Each line below must be printed exactly as it stands.

Available data Block Start

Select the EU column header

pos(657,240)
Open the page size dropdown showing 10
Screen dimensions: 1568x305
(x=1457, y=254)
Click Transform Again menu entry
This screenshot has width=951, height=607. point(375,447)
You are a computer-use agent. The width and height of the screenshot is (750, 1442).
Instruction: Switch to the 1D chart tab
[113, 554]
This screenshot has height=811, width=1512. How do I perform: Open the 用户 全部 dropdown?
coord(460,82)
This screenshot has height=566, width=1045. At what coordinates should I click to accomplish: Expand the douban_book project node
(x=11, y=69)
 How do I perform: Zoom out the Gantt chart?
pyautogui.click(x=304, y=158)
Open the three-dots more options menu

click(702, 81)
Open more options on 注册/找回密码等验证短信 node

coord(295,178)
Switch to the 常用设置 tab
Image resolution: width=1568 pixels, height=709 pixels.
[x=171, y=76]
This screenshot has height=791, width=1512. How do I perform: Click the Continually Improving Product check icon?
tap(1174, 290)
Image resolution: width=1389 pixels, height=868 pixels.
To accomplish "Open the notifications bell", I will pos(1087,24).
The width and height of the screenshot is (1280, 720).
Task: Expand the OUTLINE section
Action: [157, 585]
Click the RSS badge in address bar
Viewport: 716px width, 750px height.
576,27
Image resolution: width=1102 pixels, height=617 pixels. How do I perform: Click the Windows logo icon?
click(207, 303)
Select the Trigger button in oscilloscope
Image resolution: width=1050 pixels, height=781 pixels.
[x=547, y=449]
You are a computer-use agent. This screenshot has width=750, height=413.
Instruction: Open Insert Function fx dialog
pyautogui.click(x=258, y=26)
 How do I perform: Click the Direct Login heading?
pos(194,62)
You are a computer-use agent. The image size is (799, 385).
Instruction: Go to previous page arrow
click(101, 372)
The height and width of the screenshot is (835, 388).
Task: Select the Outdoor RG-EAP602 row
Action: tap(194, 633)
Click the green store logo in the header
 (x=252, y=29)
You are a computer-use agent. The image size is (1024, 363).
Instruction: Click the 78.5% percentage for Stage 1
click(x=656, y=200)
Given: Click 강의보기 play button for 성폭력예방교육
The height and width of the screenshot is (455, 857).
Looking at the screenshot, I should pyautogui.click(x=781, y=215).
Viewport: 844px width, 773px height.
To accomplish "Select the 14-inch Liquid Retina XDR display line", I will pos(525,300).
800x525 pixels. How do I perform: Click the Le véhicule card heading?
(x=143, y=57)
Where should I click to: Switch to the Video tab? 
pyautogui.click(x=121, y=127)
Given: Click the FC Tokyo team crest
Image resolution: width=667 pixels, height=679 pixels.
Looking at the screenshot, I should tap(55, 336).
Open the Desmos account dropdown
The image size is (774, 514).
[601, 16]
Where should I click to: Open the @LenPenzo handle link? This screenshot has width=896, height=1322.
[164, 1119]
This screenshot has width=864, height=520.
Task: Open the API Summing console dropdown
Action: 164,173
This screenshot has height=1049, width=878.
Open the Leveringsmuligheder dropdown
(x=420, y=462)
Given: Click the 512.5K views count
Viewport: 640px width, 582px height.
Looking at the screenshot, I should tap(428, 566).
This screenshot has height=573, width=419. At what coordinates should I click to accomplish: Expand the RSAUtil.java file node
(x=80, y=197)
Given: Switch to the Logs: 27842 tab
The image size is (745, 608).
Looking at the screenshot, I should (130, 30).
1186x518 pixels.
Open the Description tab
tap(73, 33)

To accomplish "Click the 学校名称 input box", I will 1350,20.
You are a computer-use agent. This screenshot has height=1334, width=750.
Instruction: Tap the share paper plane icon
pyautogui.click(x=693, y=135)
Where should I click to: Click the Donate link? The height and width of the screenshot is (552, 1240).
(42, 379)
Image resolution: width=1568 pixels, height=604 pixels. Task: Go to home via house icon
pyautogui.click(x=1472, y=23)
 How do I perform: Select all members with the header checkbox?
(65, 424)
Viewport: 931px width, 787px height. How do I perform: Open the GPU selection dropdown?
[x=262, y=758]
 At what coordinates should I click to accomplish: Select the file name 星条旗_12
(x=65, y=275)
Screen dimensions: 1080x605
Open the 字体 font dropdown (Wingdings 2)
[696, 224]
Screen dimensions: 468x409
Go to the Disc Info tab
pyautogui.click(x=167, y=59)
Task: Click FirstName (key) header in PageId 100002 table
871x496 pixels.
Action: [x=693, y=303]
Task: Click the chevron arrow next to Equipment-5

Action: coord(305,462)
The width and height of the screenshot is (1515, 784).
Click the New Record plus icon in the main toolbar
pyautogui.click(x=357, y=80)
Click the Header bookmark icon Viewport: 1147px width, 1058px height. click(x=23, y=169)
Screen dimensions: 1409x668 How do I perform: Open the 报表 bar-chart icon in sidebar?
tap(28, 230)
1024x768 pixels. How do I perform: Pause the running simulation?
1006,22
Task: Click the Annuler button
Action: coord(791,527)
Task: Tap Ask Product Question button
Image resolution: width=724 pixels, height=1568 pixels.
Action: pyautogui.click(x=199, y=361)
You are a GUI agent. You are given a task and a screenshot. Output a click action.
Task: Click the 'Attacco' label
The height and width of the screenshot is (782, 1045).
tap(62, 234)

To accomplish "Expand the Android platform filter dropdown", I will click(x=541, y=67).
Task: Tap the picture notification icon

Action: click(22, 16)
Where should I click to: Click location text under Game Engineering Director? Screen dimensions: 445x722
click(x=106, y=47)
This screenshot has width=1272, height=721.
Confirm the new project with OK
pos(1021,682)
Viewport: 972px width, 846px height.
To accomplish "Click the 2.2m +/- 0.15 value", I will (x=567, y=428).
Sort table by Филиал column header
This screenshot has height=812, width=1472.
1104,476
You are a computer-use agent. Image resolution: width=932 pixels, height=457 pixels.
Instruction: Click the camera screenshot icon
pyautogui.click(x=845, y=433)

Available data Block End

Solution to the problem:
Select the EU column header

pos(657,240)
Open the page size dropdown showing 10
Screen dimensions: 1568x305
(x=1457, y=254)
Click Transform Again menu entry
This screenshot has width=951, height=607. point(375,447)
You are a computer-use agent. The width and height of the screenshot is (750, 1442).
Instruction: Switch to the 1D chart tab
[113, 554]
This screenshot has height=811, width=1512. How do I perform: Open the 用户 全部 dropdown?
coord(460,82)
This screenshot has height=566, width=1045. At what coordinates should I click to accomplish: Expand the douban_book project node
(x=11, y=69)
 How do I perform: Zoom out the Gantt chart?
pyautogui.click(x=304, y=158)
Open the three-dots more options menu

click(702, 81)
Open more options on 注册/找回密码等验证短信 node

coord(295,178)
Switch to the 常用设置 tab
Image resolution: width=1568 pixels, height=709 pixels.
[x=171, y=76]
This screenshot has height=791, width=1512. How do I perform: Click the Continually Improving Product check icon?
tap(1174, 290)
Image resolution: width=1389 pixels, height=868 pixels.
To accomplish "Open the notifications bell", I will pos(1087,24).
The width and height of the screenshot is (1280, 720).
Task: Expand the OUTLINE section
Action: [157, 585]
Click the RSS badge in address bar
Viewport: 716px width, 750px height.
576,27
Image resolution: width=1102 pixels, height=617 pixels. How do I perform: Click the Windows logo icon?
click(207, 303)
Select the Trigger button in oscilloscope
Image resolution: width=1050 pixels, height=781 pixels.
[x=547, y=449]
You are a computer-use agent. This screenshot has width=750, height=413.
Instruction: Open Insert Function fx dialog
pyautogui.click(x=258, y=26)
 How do I perform: Click the Direct Login heading?
pos(194,62)
You are a computer-use agent. The image size is (799, 385).
Instruction: Go to previous page arrow
click(101, 372)
The height and width of the screenshot is (835, 388).
Task: Select the Outdoor RG-EAP602 row
Action: tap(194, 633)
Click the green store logo in the header
 (x=252, y=29)
You are a computer-use agent. The image size is (1024, 363).
Instruction: Click the 78.5% percentage for Stage 1
click(x=656, y=200)
Given: Click 강의보기 play button for 성폭력예방교육
The height and width of the screenshot is (455, 857).
Looking at the screenshot, I should pyautogui.click(x=781, y=215).
Viewport: 844px width, 773px height.
To accomplish "Select the 14-inch Liquid Retina XDR display line", I will pos(525,300).
800x525 pixels. How do I perform: Click the Le véhicule card heading?
(x=143, y=57)
Where should I click to: Switch to the Video tab? 
pyautogui.click(x=121, y=127)
Given: Click the FC Tokyo team crest
Image resolution: width=667 pixels, height=679 pixels.
Looking at the screenshot, I should tap(55, 336).
Open the Desmos account dropdown
The image size is (774, 514).
[601, 16]
Where should I click to: Open the @LenPenzo handle link? This screenshot has width=896, height=1322.
[164, 1119]
This screenshot has width=864, height=520.
Task: Open the API Summing console dropdown
Action: 164,173
This screenshot has height=1049, width=878.
Open the Leveringsmuligheder dropdown
(x=420, y=462)
Given: Click the 512.5K views count
Viewport: 640px width, 582px height.
Looking at the screenshot, I should tap(428, 566).
This screenshot has height=573, width=419. At what coordinates should I click to accomplish: Expand the RSAUtil.java file node
(x=80, y=197)
Given: Switch to the Logs: 27842 tab
The image size is (745, 608).
Looking at the screenshot, I should (130, 30).
1186x518 pixels.
Open the Description tab
tap(73, 33)

To accomplish "Click the 学校名称 input box", I will 1350,20.
You are a computer-use agent. This screenshot has height=1334, width=750.
Instruction: Tap the share paper plane icon
pyautogui.click(x=693, y=135)
Where should I click to: Click the Donate link? The height and width of the screenshot is (552, 1240).
(42, 379)
Image resolution: width=1568 pixels, height=604 pixels. Task: Go to home via house icon
pyautogui.click(x=1472, y=23)
 How do I perform: Select all members with the header checkbox?
(65, 424)
Viewport: 931px width, 787px height. How do I perform: Open the GPU selection dropdown?
[x=262, y=758]
 At what coordinates should I click to accomplish: Select the file name 星条旗_12
(x=65, y=275)
Screen dimensions: 1080x605
Open the 字体 font dropdown (Wingdings 2)
[696, 224]
Screen dimensions: 468x409
Go to the Disc Info tab
pyautogui.click(x=167, y=59)
Task: Click FirstName (key) header in PageId 100002 table
871x496 pixels.
Action: [x=693, y=303]
Task: Click the chevron arrow next to Equipment-5

Action: coord(305,462)
The width and height of the screenshot is (1515, 784).
Click the New Record plus icon in the main toolbar
pyautogui.click(x=357, y=80)
Click the Header bookmark icon Viewport: 1147px width, 1058px height. click(x=23, y=169)
Screen dimensions: 1409x668 How do I perform: Open the 报表 bar-chart icon in sidebar?
tap(28, 230)
1024x768 pixels. How do I perform: Pause the running simulation?
1006,22
Task: Click the Annuler button
Action: coord(791,527)
Task: Tap Ask Product Question button
Image resolution: width=724 pixels, height=1568 pixels.
Action: pyautogui.click(x=199, y=361)
You are a GUI agent. You are given a task and a screenshot. Output a click action.
Task: Click the 'Attacco' label
The height and width of the screenshot is (782, 1045).
tap(62, 234)

To accomplish "Expand the Android platform filter dropdown", I will click(x=541, y=67).
Task: Tap the picture notification icon

Action: click(22, 16)
Where should I click to: Click location text under Game Engineering Director? Screen dimensions: 445x722
click(x=106, y=47)
This screenshot has width=1272, height=721.
Confirm the new project with OK
pos(1021,682)
Viewport: 972px width, 846px height.
To accomplish "Click the 2.2m +/- 0.15 value", I will (x=567, y=428).
Sort table by Филиал column header
This screenshot has height=812, width=1472.
1104,476
You are a computer-use agent. Image resolution: width=932 pixels, height=457 pixels.
Instruction: Click the camera screenshot icon
pyautogui.click(x=845, y=433)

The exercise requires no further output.